Небесные «знамения» интерпретировались на всем протяжении войны, но следует заметить, что даже эсхатологический дискурс имел как негативную (страх перед концом света), так и позитивную (радость перед приходом царства божьего на землю) трактовки. В сентябре 1915 г. в Вологде во время сильного урагана снесло крест с купола церкви св. Кирилла-чудотворца. Крест упал в реку и погрузился в ил. Крестьяне, не найдя его, стали искать объяснения. Одни болтали, что крест, поднявшись на небо, растаял в небесной выси. Бабы увидели в этом знак, что немец «снарядом своим одюжит Христову веру». Другие утверждали, что крест поднялся к небу и полетел на восток, в Царьград, где опустился на храм Св. Софии[2184]
.Связь технических средств с народными эсхатологическими представлениями уже отмечалась в современной литературе. Она относится к мотиву «чудесного мира», или, точнее, «металлического мира»: на рубеже XIX–XX вв. крестьяне считали технические изобретения признаком последних времен и верили, что паровоз движется, потому что им управляет черт, при этом и паровоз, и пароход считали огненными змеями Апокалипсиса (во многом из‐за издающихся свистков и вырывающегося из трубы дыма). И. А. Бессонов наиболее характерными эсхатологическими образами «металлического мира» называет «железных птиц», «железную паутину» и «железных коней»[2185]
. Под первыми понимались аэропланы (прообраз саранчи), под вторыми — телеграф, опутавший землю антихристовой сетью-проволокой, под третьими — автодвижущиеся средства (автомобили, броневики, танки) как кони Апокалипсиса. Впрочем, Бессонов полагает, что окончательно образ «железного коня» сформировался в период коллективизации и под ним крестьяне имели в виду трактор[2186]. Следует заметить, что в 1915 г. колесные и гусеничные трактора производились на Сормовском заводе, на заводе «Аксай» в Ростове-на-Дону, на заводе Я. Мамина в Балакове Самарской губернии, но для большей части сельских жителей эти машины оставались диковинными[2187]. Встречались и рациональные объяснения отказа от использования тракторов по причине их неэффективности: высокой стоимости эксплуатации и недостаточной надежности[2188]. За время Первой мировой войны известны высказывания крестьян об автомобилях и мотоциклах как дьявольских изобретениях (образ «черного автомобиля» как автомобиля дьявола подробно будет рассмотрен ниже). Показательно, что крестьяне с подозрением относились даже к велосипедам, передавая в местах распространявшейся холеры слухи, как на них немецкие шпионы разъезжают по деревням и травят колодцы. При этом догнать шпионов-велосипедистов не удавалось даже на лошадях — они чудесным образом ускользали от погони.Для понимания обстоятельств формирования массовых фобий необходимо также учитывать, что Первая мировая война усилила невротизацию общества. В историографии уже неоднократно поднималась проблема травматического психоневроза, или шелл-шока (второй термин характерен для западной литературы), — посттравматического стрессового расстройства[2189]

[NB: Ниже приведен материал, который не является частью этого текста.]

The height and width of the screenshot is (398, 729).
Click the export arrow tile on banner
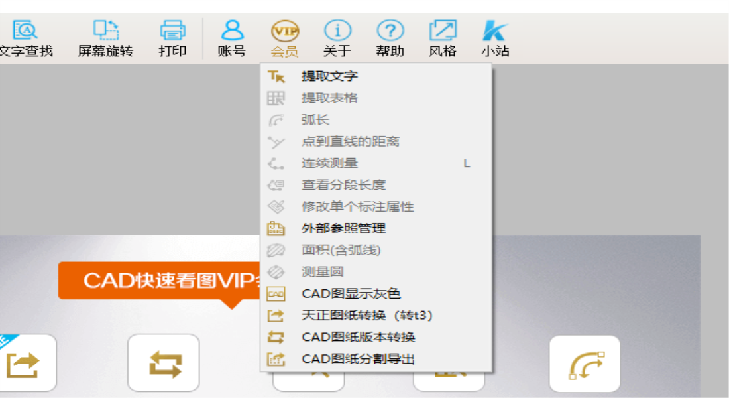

. Уже отмечалось, что с первых месяцев войны врачи-психиатры принялись изучать этот феномен, в специализированных журналах появлялись соответствующие статьи, выходили и отдельные брошюры[2190]. Вместе с тем проблема массового умопомешательства была хорошо известна и по предыдущим войнам, причем не только в среде врачей-специалистов, но и широким кругам читателей[2191]. Показательно, что в то время, как военные психиатры били тревогу и писали о массовом распространении душевных болезней на фронте, гражданские врачи также констатировали увеличение поступлений в городские психиатрические лечебницы, причем в первую очередь за счет женщин[2192]. Особенно выделялись среди них беженки. Часто именно ужас, вызванный бомбежкой, «встречей» со смертоносной военной технологией, запускал механизм разрушения психики. Психиатр А. А. Бутенко наблюдал поступившую в сентябре 1915 г. в московскую Алексеевскую психиатрическую лечебницу крестьянку-беженку из Гродненской губернии сорокалетнюю Агафью Данилову, первым шоком для которой стала бомбардировка аэропланами ее родной деревни[2193]. Следует учитывать, что хотя психические болезни не заразны, в психиатрии известен феномен «душевной контагиозности» — инстинкта подражания, объясняющего заразительность чувств и эмоций[2194]. Общая атмосфера нервозности создавала благодатную почву для распространения массовых фобий.